Re: [Patch] Add WHERE clause support to REFRESH MATERIALIZED VIEW - Mailing list pgsql-hackers

From Dharin Shah
Subject Re: [Patch] Add WHERE clause support to REFRESH MATERIALIZED VIEW
Date
Msg-id CAOj6k6e7fw8RjAWXc04_A=sg4=jsU0CK7Qi13fwkPW5hMz6a5w@mail.gmail.com
Whole thread Raw
In response to Re: [Patch] Add WHERE clause support to REFRESH MATERIALIZED VIEW  (Dharin Shah <dharinshah95@gmail.com>)
List pgsql-hackers
(repro_include_issue.sql)

Typo fix : test_include_bug.sql (attached file)

Thanks,
Dharin

On Thu, Jan 15, 2026 at 7:46 PM Dharin Shah <dharinshah95@gmail.com> wrote:
Hey Adam,

Apologies for the delay, and as promised on discord, I did a review of the current patch (cf 6305) and wanted to share findings that line up with the thread’s design discussion, plus one additional correctness bug that I could reproduce.

1. In the non-concurrent REFRESH ... WHERE .... path, the UPSERT SQL is built using the unique index metadata. The code currently uses indnatts when building the ON Conflict (...) target list. That includes INCLUDE columns, so for an index like:

CREATE UNIQUE INDEX ON mv(id) INCLUDE (extra);
the generated statement becomes effectively ON CONFLICT (id, extra) ..., which fails with:
ERROR: there is no unique or exclusion constraint matching the ON CONFLICT specification

The fix appears straightforward: use indnkeyatts (key attributes only) when generating the conflict target, and also when deciding which columns are “key” for the UPDATE SET clause. I’ve attached a minimal repro SQL script (repro_include_issue.sql)

2. Another small test quality issue: the regression script has a comment “Subqueries -> Error” but the expected output shows no error for the schema-qualified subquery. There is no explicit check forbidding subqueries in transformRefreshWhereClause(), so schema-qualified subqueries appear allowed.

Moving on to broader questions 

 
I believe the issue is that the DELETE -> INSERT strategy leaves a consistency gap. Since we relied on ROW EXCLUSIVE locks to allow concurrent reads, the moment we delete the rows, we lose the physical lock on them. If a concurrent transaction inserts a colliding row during that gap, the materialized view ends up inconsistent with the base query (or hits a constraint violation).

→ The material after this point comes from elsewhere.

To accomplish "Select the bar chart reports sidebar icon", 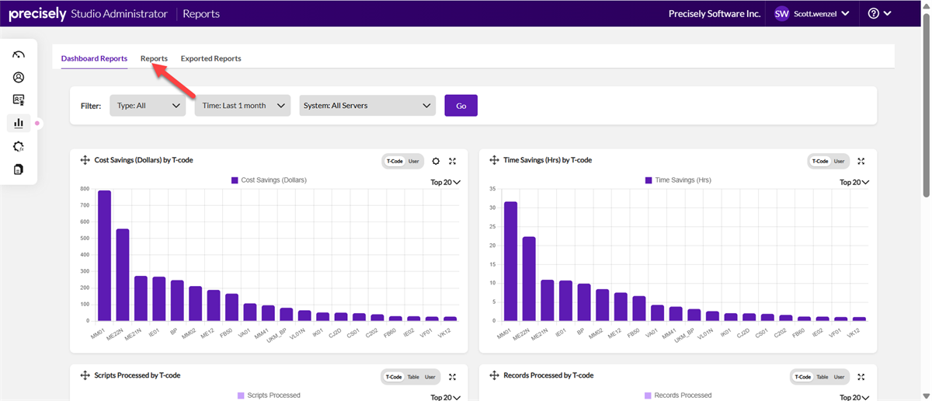I will (19, 123).
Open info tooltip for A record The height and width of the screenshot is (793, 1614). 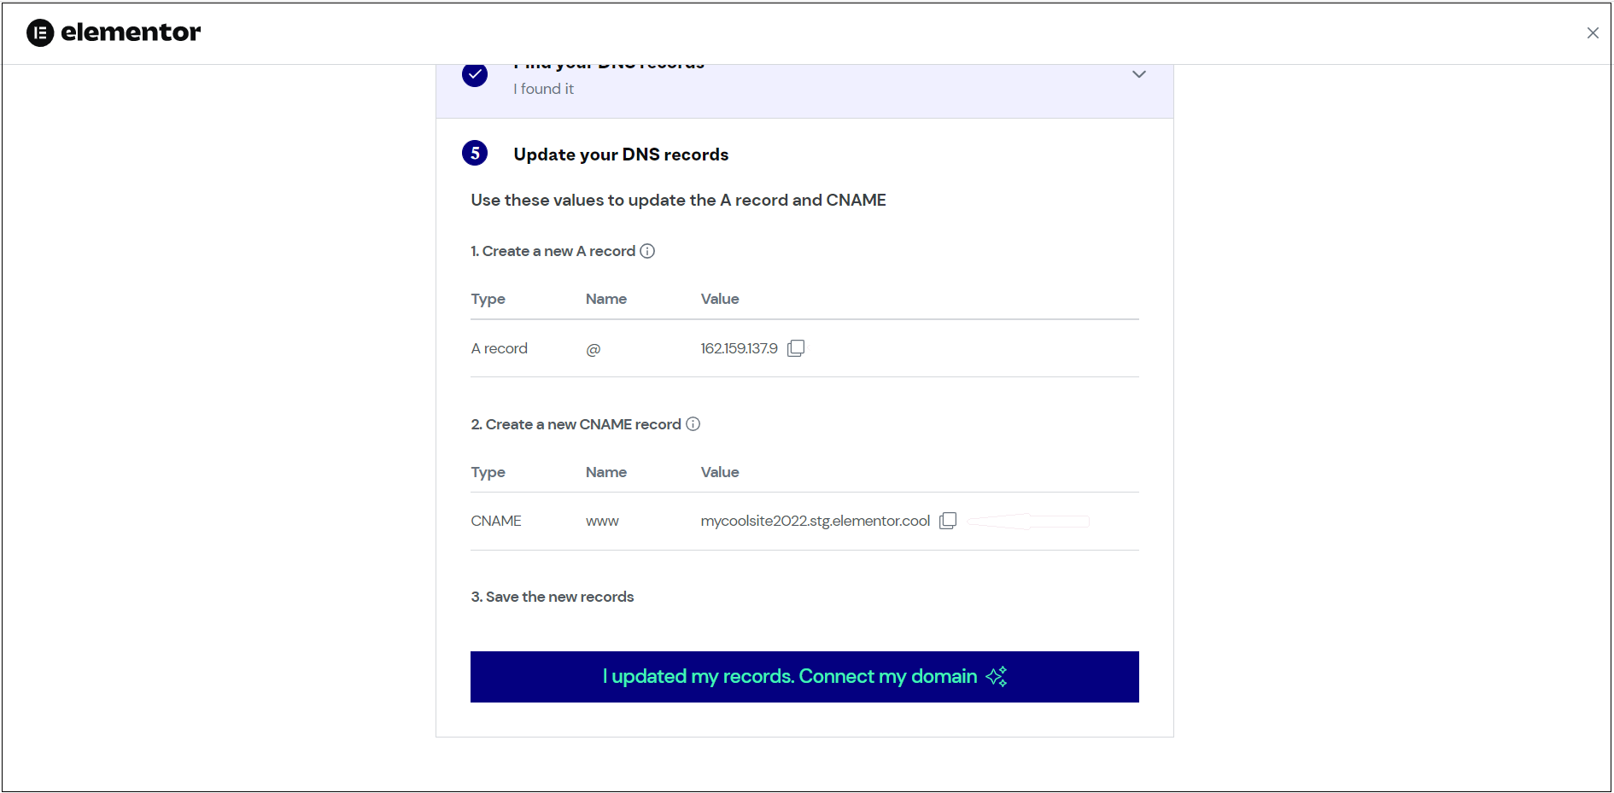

Consistency gap in the non-concurrent mode matches what I’d expect: with ROW EXCLUSIVE you allow concurrent readers/writers, and a pure DELETE → INSERT approach can create a window where the old tuple is gone and a concurrent session can insert a conflicting logical row. 

That said, I think it would help the patch to explicitly define the intended safety model:
1. Is the goal to be safe against concurrent DML on base tables only (i.e., refresh sees a snapshot and updates MV accordingly), or also to be safe against concurrent partial refreshes and direct writes to the MV (when maintenance is enabled)?
2. Should the non-concurrent partial refresh be “best effort” like normal DML (user coordinates), or should it be “maintenance-like” (serialized / logically safe by default)?

If the intent is “safe by default”, I’d encourage documenting very clearly what’s guaranteed, and adding regression/README-style notes for footguns 

From a reviewer standpoint, I think the feature concept is sound and valuable, but it needs a crisp statement of semantics and safety boundaries. The tricky part is exactly what you called out: incremental refresh implies concurrency questions that aren’t present with full rebuild + strong locks.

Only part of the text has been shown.